Table 2 summarizes the risk Stratification of AARD patients with COVID-19 based on age, comorbidities, disease activity, and immunosuppressive therapy.

Table 2: Risk Stratification of AARD Patients with COVID-19 Based on Age, Comorbidities, Disease Activity, and Immunosuppressive Therapy.

Risk Category

Patient Characteristics

Low Risk

- Age < 60 - No comorbidities - Mild/moderate AARD activity - On no immunosuppression or only conventional DMARDs (e.g., methotrexate, hydroxychloroquine)

Moderate Risk

- Age 60–75 OR - Presence of controlled comorbidities (e.g., hypertension) OR - Treated with low-dose prednisone (<10 mg/day) or anti-TNF/IL-6 biologics

High Risk

- Age > 75 OR - Active ILD or multiple comorbidities (e.g., diabetes, CKD) OR - Use of rituximab, mycophenolate, cyclophosphamide, or high-dose steroids ≥10 mg/day

Disease-Specific Risk Profiles in AARDs: Rheumatoid Arthritis, Psoriatic Arthritis, and Beyond

Patients with rheumatoid arthritis (RA) appear to face a modestly elevated risk for SARS‑CoV‑2 infection, hospitalization, ICU admission, and mortality compared to the general population, though not consistently for severe disease per se. A recent meta-analysis across 62 studies reported pooled prevalence rates of COVID‑19 infection (11%), hospitalization (29%), ICU admission (10%), severe disease (18%), and mortality (8%) among RA patients, with odds ratios indicating significantly higher infection risk (OR ≈ 1.045), hospitalization (OR ≈ 1.32), ICU admission (OR ≈ 1.50), and death (OR ≈ 1.38) compared to non‑RA individuals19. Importantly, while infection and adverse outcomes are elevated, RA was not universally associated with worse severe disease across all analyses19. Risk factors contributing to poorer outcomes in RA include high‑dose glucocorticoids, rituximab, JAK inhibitors, interstitial lung disease, and comorbidities such as cardiovascular disease20,21.
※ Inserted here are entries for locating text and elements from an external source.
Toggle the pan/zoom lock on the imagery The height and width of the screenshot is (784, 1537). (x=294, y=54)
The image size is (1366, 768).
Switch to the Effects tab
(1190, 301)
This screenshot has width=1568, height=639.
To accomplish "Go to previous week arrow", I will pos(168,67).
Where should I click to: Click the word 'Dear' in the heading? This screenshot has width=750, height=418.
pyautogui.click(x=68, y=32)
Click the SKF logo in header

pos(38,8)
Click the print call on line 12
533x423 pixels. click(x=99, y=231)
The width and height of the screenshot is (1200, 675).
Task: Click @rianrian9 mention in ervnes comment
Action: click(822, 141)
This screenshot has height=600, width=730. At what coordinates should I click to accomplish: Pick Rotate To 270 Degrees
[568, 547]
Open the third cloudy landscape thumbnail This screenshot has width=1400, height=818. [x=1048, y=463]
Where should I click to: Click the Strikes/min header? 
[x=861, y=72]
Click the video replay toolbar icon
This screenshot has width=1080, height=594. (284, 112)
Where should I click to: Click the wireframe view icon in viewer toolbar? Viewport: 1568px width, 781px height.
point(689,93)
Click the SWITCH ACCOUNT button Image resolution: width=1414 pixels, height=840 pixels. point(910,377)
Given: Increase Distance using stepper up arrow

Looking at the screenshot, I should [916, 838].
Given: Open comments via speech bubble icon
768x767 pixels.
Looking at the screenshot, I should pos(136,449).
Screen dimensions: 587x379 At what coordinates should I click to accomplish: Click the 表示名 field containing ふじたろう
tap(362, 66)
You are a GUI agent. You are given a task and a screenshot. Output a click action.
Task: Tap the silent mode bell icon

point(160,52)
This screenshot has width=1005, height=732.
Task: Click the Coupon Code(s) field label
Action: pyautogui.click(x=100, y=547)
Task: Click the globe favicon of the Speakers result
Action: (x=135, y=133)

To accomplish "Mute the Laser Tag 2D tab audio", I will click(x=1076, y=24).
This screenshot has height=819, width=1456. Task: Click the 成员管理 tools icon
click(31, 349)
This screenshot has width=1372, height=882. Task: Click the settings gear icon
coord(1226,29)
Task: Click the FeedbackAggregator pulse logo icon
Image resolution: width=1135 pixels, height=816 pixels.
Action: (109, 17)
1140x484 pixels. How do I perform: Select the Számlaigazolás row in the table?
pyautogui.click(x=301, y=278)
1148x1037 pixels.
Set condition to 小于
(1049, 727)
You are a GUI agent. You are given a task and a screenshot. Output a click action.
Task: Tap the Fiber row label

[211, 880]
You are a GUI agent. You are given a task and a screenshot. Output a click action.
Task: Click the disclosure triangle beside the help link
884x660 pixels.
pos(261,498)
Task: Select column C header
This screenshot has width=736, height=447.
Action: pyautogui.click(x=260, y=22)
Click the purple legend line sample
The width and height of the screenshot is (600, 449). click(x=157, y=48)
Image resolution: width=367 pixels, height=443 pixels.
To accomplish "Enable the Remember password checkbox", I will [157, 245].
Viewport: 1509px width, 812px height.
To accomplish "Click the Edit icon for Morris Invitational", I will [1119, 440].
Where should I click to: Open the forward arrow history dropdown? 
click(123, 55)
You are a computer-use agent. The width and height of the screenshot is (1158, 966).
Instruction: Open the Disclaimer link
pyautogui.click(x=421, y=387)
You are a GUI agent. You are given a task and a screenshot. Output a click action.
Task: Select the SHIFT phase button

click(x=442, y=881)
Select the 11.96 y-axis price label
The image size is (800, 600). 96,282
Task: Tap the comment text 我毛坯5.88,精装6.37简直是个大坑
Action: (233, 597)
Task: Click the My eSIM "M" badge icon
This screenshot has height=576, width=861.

In contrast, individuals with psoriatic arthritis (PsA) and psoriasis appear to experience COVID‑19 outcomes similar to the general population. In one prospective cohort22, approximately 81% of PsA or psoriasis patients who contracted COVID‑19 had mild disease, with hospitalization and mortality rates comparable to New York City's broader outbreak experience; severe outcomes were associated mainly with comorbidities such as hypertension and high BMI, not PsA itself. Another study investigating PsA progression and vaccination during COVID‑19 found no clear signal of increased disease severity or worsening due to the infection, reinforcing the view of PsA as lower‑risk in this context23.

Together, these data underscore the heterogeneous nature of AARDs in the context of COVID‑19: RA patients often display higher vulnerability to infection and worse outcomes, linked to both disease‑specific immune dysregulation and treatments, while PsA patients generally fare better, with risk tied more to comorbidities than disease pathology. Broad categorization of AARDs risks obscuring these differences. A disease‑specific lens—considering immunologic pathophysiology, therapeutic regimens, and comorbidity profiles—provides greater clinical relevance and precision in interpreting COVID‑19 risks across AARD subgroups.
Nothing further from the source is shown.